Why am I connected to Akamai when I can still reach Columbia?

The Akamai fail-over service works automatically and can be triggered by even relatively minor short-duration Internet connectivity outages. See "How it works", below.

You can tell your browser is on the backup server because Akamai's server sends you a redirect to www-fail.cc.columbia.edu. This appears in the URL text box. This is actually not the optimal way for this to work since references to relative URL's will also stick on the fail-over server.

To get "un-stuck" you need to re-reference www.columbia.edu and may need to restart your browser. This is because the IP address of www.columbia.edu that points at the fail-over server is cached by some browsers. This is a bug in the browser and/or operating system but it's not like we have much influence over Microsoft to fix this for deployed browsers!

How does my organization add pages to the mirror?

If you have critical pages that are not currently being copied to the fail-over mirror, please contact webmaster@columbia.edu.

How it works

The Akamai service consists of two parts: Firstpoint and Edgesuite. Firstpoint checks our primary web server every few seconds from about a dozen locations around the Internet and uses the results to determine when the web server is not reachable. The domain name, www.columbia.edu, is actually served by DNS servers run by Akamai, not Columbia. When Firstpoint determines that our web server is not reachable, it tells the Akamai DNS system to return the IP address of the fail-over server(s) at Akamai data centers, rather than the IP address of our server at Columbia's computer center.

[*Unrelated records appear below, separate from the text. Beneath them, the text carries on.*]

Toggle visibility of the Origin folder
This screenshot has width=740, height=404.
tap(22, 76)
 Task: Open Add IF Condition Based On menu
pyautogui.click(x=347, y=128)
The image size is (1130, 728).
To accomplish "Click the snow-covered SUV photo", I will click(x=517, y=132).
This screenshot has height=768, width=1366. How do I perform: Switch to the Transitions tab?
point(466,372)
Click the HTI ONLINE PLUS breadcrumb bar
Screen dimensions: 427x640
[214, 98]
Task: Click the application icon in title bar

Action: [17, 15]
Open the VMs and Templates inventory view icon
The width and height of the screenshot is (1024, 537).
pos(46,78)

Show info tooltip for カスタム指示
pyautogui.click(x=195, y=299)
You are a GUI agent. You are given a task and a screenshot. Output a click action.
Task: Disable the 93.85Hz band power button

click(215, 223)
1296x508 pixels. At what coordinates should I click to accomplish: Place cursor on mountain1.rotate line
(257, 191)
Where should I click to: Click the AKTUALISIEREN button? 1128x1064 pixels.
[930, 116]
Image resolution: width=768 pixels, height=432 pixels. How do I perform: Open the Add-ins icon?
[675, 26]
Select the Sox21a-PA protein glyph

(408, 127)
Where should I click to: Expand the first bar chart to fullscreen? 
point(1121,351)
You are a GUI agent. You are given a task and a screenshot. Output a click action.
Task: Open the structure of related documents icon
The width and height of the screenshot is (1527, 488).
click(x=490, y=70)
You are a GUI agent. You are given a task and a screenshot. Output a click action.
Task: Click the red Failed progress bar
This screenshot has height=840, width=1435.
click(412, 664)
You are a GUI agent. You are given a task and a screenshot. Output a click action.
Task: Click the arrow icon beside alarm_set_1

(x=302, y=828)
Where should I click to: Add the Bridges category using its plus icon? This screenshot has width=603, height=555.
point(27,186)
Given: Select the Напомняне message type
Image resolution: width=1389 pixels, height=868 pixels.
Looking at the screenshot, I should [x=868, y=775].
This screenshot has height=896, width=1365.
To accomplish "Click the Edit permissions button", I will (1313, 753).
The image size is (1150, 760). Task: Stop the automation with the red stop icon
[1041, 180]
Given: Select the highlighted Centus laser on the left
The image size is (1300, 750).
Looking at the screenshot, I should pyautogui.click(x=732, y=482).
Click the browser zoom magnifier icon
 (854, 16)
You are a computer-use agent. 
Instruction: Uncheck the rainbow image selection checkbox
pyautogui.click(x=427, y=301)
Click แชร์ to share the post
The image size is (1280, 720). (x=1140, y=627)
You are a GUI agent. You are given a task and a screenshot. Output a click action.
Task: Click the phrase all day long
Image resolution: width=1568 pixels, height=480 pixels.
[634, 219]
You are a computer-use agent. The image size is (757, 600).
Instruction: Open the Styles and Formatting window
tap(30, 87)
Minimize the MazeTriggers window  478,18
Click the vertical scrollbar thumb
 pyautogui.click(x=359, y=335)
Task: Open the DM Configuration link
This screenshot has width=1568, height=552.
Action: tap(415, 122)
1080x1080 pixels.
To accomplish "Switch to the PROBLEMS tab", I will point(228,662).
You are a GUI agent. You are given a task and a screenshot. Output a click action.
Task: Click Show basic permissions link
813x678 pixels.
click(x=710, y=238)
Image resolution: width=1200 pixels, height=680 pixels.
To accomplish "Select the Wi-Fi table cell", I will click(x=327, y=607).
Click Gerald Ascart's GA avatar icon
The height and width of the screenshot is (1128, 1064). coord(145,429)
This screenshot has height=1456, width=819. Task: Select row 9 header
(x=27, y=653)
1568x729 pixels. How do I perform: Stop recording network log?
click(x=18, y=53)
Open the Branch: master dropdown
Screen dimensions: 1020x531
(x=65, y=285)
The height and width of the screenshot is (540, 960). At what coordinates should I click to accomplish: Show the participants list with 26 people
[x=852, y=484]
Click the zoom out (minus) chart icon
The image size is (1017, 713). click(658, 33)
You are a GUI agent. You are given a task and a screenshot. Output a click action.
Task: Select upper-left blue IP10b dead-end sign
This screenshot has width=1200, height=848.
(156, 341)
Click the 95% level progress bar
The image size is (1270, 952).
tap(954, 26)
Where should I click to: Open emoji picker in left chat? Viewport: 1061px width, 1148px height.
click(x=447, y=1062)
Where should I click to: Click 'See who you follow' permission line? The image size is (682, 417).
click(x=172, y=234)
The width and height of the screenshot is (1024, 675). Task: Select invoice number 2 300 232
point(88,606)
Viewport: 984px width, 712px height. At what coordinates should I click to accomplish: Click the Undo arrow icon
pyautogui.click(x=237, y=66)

At this point, Edgesuite is used. The IP address returned by Firstpoint goes to an Akamai web server which in turn generates a redirect to www-fail.cc.columbia.edu which is actually a pointer into Akamai's Edgesuite web service. The extra step of referring into Akamai's Edgesuite is a recognized problem and is why the name "www-fail.cc.columbia.edu" shows up during a fail-over. Normally, Akamai's Firstpoint service is used by large corporations that have two or more of their own data centers to fail-over to. We are using Akamai's Edgesuite data centers as the fail-over site.